Chapter 18, Problem 1P

Estimate the common logarithm of 10 using linear interpolation.

(a) Interpolate between $\log 8=0.9030900\text{ and log }12=1.0791812$.

(b) Interpolate between $\log 9=0.9542425\text{ and log }11=1.0413927$.

For each of the interpolations, compute the percent relative error based on the true value.

To determine

To calculate: The common logarithmic of $10$ by the linear interpolation between $\log 8=0.9030900$ and $\log 12=1.0791812$. Also, find the percentage relative error based on the true value.

Answer to Problem 1P

Solution:

The common logarithmic of $10$ by the linear interpolation between $\log 8$ and $\log 12$ is $0.9911356$ with relative percentage error of $0.88644\%$.

Explanation of Solution

Given Information:

The values,

$\begin{array}{c}\log 8=0.9030900\\ \log 12=1.0791812\end{array}$

Formula used:

Linear interpolation formula:

$f_1\left(x\right)=f\left(x_0\right)+\frac{f\left(x_1\right)-f\left(x_0\right)}{x_1-x_0}\left(x-x_0\right)$

And, formula for percentage relative error is,

${\epsilon }_t=\left|\frac{\text{True value}-\text{Approximate}\text{value}}{\text{True value}}\right|\times 100\%$

Calculation:

Consider the values, $\log 8=0.9030900$ and $\log 12=1.0791812$.

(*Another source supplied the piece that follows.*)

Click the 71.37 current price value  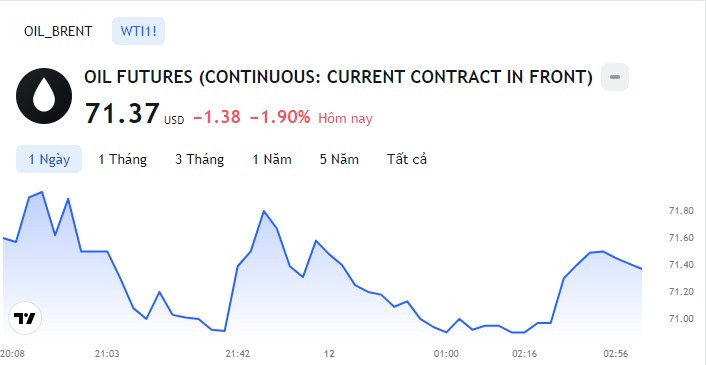click(x=122, y=113)
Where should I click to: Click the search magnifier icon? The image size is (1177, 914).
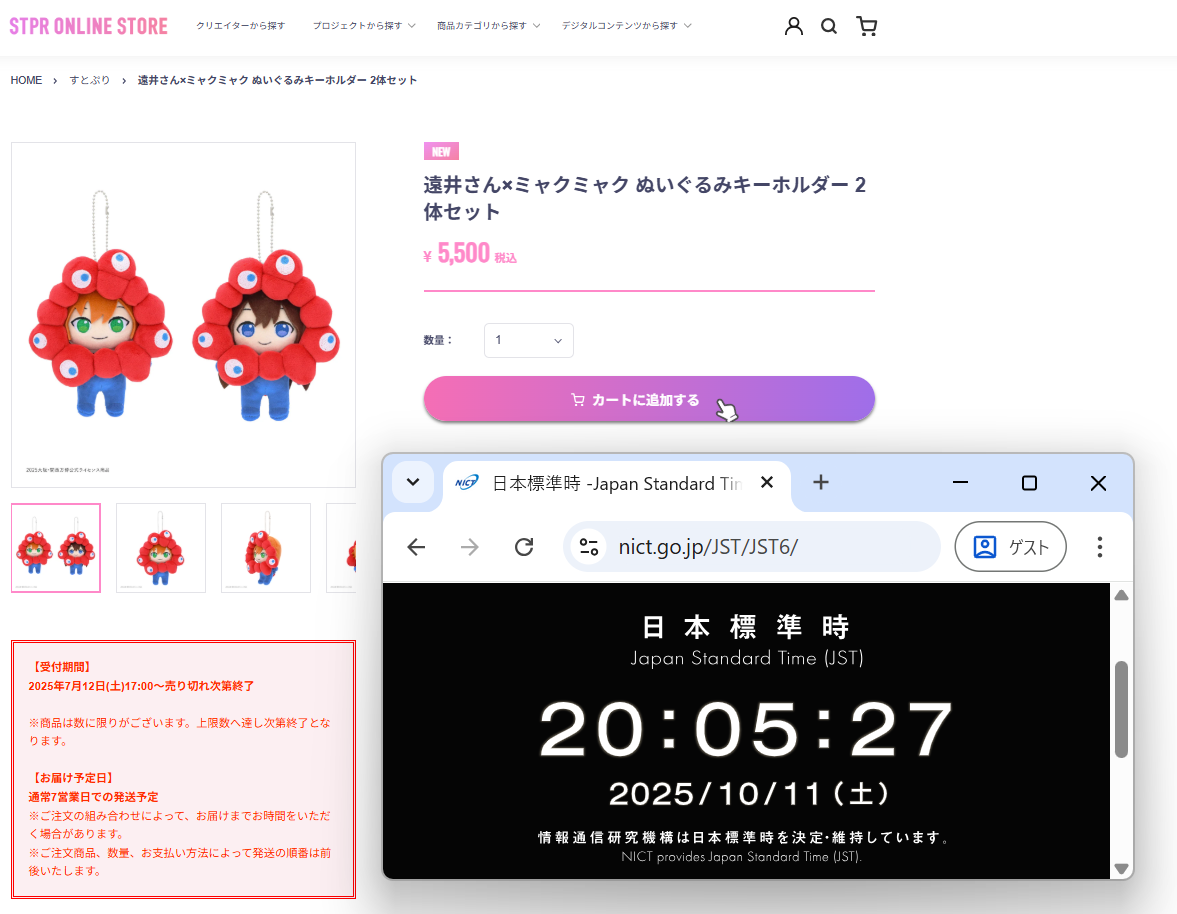829,27
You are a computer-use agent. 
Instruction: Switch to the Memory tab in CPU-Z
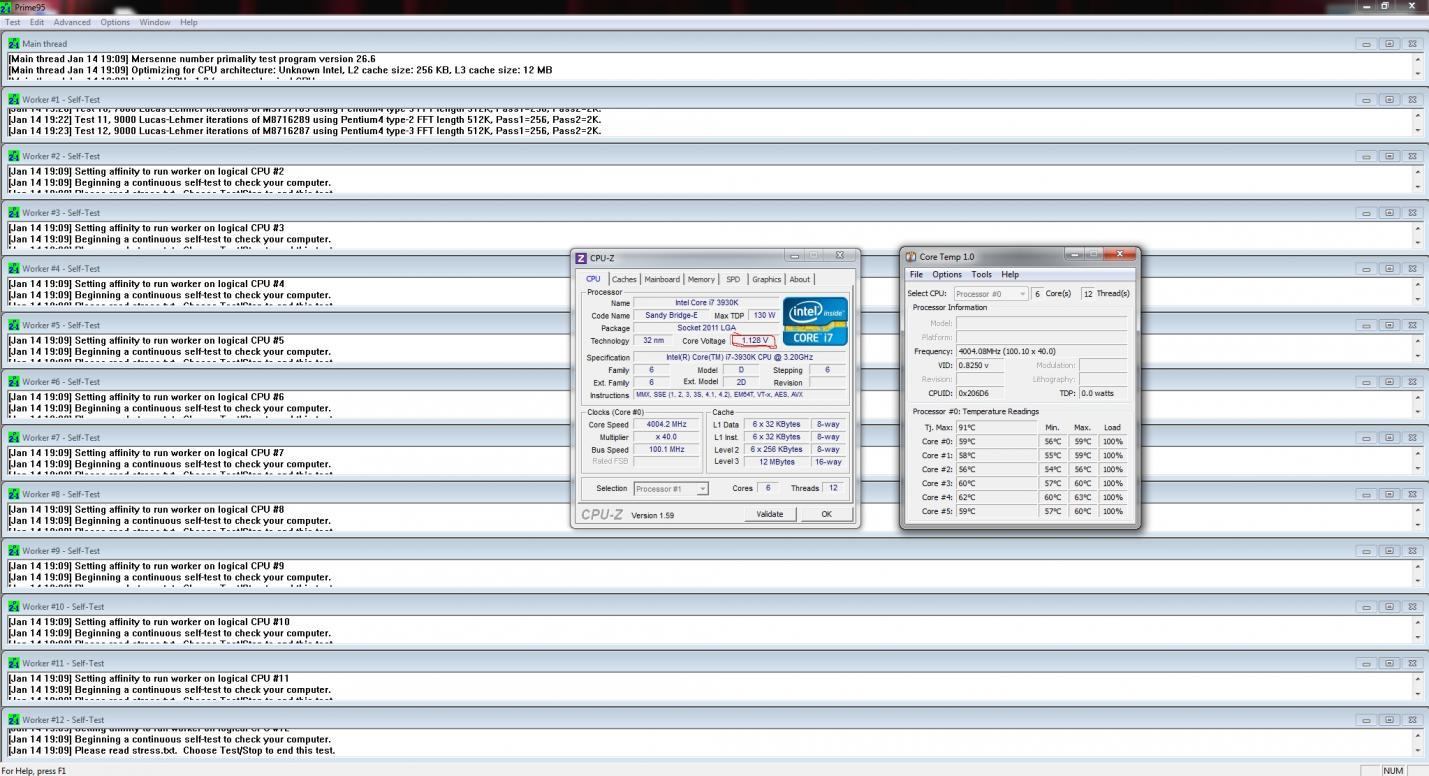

Here, $x_0=8$ and $x_1=12$. Therefore,

$\begin{array}{l}f\left(x_0\right)=0.9030900\\ f\left(x_1\right)=1.0791812\end{array}$

Thus, the value of log 10 by the linear interpolation is,

$\begin{array}{c}{f}_1\left(10\right)=0.9030900+\frac{1.0791812-0.9030900}{12-8}\left(10-8\right)\\ =0.9030900+\frac{0.1760912}{4}\times 2\\ =0.9030900+0.0880456\\ =0.9911356\end{array}$

Now, the true value of $\log 10=1$. Therefore, relative percentage error is,

$\begin{array}{c}{\epsilon }_t=\frac{1-0.9911356}{1}\times 100\%\\ =0.0088644\times 100\%\\ =0.88644\%\end{array}$

Hence, the value of log 10 by the linear interpolation is $0.9911356$ with relative percentage error of $0.88644\%$.

To determine

To calculate: The common logarithmic of $10$ by the linear interpolation between $\log 9=0.9542425$ and $\log 11=1.0413927$. Also, find the percentage relative error based on the true value.

Answer to Problem 1P

Solution:

The common logarithmic of $10$ by the linear interpolation between $\log 9$ and $\log 11$ is $0.9978176$ with relative percentage error of $0.218\%$.

Explanation of Solution

Given Information:

The values,

$\begin{array}{c}\log 9=0.9542425\\ \log 11=1.0413927\end{array}$

Formula used:

Linear interpolation formula:

$f_1\left(x\right)=f\left(x_0\right)+\frac{f\left(x_1\right)-f\left(x_0\right)}{x_1-x_0}\left(x-x_0\right)$

And, formula for percentage relative error is,

${\epsilon }_t=\left|\frac{\text{True value}-\text{Approximate}\text{value}}{\text{True value}}\right|\times 100\%$

Calculation:

Consider the values, $\log 9=0.9542425$ and $\log 11=1.0413927$.

Here, $x_0=9$ and $x_1=11$. Therefore,

$\begin{array}{l}f\left(x_0\right)=0.9542425\\ f\left(x_1\right)=1.0413927\end{array}$

Thus, the value of log 10 by the linear interpolation is,

$\begin{array}{c}{f}_1\left(10\right)=0.9542425+\frac{1.0413927-0.9542425}{11-9}\left(10-9\right)\\ =0.9542425+\frac{0.0871502}{2}\times 1\\ =0.9542425+0.0435751\\ =0.9978176\end{array}$

Now, the true value of $\log 10=1$. Therefore, relative percentage error is,

$\begin{array}{c}{\epsilon }_t=\left|\frac{1-0.9978176}{1}\right|\times 100\%\\ =0.0021824\times 100\%\\ =0.218\%\end{array}$

Hence, the value of log 10 by the linear interpolation is $0.9978176$ with relative percentage error of $0.218\%$.